Aside from just getting warmed up, I also like the higher rep stuff to help with my endurance. I don't do cardio or HIIT (yet), so I need something to get the heart rate up.
That's fine, but I think heavy work on the deadlift gets the heart rate up enough without reps. I think a better way to get a metabolic effect and increase endurance would be increasing the intensiveness of your assistance work after the deadlift with things like supersets, not doing a bunch of reps of deadlifts. Your goal is to deadlift 5 plates, I assume that means you want to deadlift it once, not for reps. If you're getting good results, go with it, but increasing weights in the deadlift is really all about form and starting strength, and those trained with low reps (singles in particular). Don't mean to interject or anything, and I know I'm far from a deadlift expert, but that's just my .02. I'd suggest reading The Dead Zone by Dave Tate, especially this:

Quote:
Mistake #7: Training with multiple reps

Next time you see someone doing multiple reps on the deadlift, take note of the form of each rep. You'll see the later reps look nothing like the first. In competition you only have to pull once, so you need to learn how to develop what's known as starting strength for the deadlift. This is the strength needed to get the bar off the floor without an eccentric (negative) action before the start.

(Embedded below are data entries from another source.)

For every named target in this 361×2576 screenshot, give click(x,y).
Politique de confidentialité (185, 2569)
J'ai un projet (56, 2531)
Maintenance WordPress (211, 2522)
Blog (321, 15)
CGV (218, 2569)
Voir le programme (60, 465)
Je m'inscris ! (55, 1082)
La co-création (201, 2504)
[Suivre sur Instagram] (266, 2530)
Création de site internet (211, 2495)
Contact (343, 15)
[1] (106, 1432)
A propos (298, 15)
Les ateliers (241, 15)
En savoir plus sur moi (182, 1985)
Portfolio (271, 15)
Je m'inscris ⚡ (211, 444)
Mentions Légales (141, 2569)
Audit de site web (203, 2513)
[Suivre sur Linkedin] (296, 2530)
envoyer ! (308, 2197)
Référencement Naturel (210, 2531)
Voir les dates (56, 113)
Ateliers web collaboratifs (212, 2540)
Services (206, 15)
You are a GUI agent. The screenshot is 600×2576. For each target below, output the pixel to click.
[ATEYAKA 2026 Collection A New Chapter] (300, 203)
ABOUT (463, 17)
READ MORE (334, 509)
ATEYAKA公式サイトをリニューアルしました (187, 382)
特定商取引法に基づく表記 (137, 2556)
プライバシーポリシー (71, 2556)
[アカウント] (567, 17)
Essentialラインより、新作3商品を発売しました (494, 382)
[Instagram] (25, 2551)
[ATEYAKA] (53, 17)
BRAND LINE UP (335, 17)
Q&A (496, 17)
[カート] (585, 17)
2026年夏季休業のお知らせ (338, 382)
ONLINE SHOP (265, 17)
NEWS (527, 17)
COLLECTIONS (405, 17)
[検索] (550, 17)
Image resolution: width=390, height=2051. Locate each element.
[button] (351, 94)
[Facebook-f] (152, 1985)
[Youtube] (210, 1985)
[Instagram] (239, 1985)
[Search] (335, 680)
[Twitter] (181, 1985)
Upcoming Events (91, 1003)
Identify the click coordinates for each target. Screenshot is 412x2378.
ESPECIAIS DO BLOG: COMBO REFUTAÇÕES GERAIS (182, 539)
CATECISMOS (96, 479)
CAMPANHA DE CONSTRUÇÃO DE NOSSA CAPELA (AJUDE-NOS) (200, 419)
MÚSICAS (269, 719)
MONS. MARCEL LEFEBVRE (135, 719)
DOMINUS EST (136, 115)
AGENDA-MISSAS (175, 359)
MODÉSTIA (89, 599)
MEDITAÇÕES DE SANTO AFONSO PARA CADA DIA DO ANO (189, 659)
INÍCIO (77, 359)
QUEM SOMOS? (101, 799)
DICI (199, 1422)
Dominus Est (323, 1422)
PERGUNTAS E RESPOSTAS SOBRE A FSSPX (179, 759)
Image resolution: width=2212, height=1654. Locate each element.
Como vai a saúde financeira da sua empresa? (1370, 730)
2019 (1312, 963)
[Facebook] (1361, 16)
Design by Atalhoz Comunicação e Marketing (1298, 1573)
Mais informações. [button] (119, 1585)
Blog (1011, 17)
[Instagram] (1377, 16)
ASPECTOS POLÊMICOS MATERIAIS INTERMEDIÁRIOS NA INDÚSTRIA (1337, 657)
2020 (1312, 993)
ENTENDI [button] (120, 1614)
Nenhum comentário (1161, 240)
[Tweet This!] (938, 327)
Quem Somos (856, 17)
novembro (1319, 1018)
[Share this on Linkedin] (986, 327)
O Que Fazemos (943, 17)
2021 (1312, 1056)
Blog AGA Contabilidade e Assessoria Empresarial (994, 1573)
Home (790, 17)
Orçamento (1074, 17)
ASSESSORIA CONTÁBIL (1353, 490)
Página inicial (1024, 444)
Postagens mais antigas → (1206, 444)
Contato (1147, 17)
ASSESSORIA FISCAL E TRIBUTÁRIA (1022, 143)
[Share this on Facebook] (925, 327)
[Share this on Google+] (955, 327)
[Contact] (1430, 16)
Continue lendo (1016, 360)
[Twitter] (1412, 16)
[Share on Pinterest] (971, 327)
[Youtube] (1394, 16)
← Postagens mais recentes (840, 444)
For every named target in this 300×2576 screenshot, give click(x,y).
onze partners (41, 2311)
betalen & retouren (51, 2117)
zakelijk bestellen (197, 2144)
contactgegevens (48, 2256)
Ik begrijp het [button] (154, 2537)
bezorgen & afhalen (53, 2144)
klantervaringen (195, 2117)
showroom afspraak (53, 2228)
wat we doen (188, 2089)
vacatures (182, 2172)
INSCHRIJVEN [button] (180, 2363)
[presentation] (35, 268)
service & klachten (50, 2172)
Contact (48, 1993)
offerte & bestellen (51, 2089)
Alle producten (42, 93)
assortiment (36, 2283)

In other words, you don't lower the bar first and then lift the weight as you do with the squat and bench press. When you train with multiple reps you're beginning to develop reversal strength, which isn't needed with the deadlift.

These two reasons are enough to keep the deadlift training to singles. If you're using multiple reps with the deadlift, then stand up in between each rep and restart the lift. This way you'll be teaching the proper form and be developing the right kind of strength.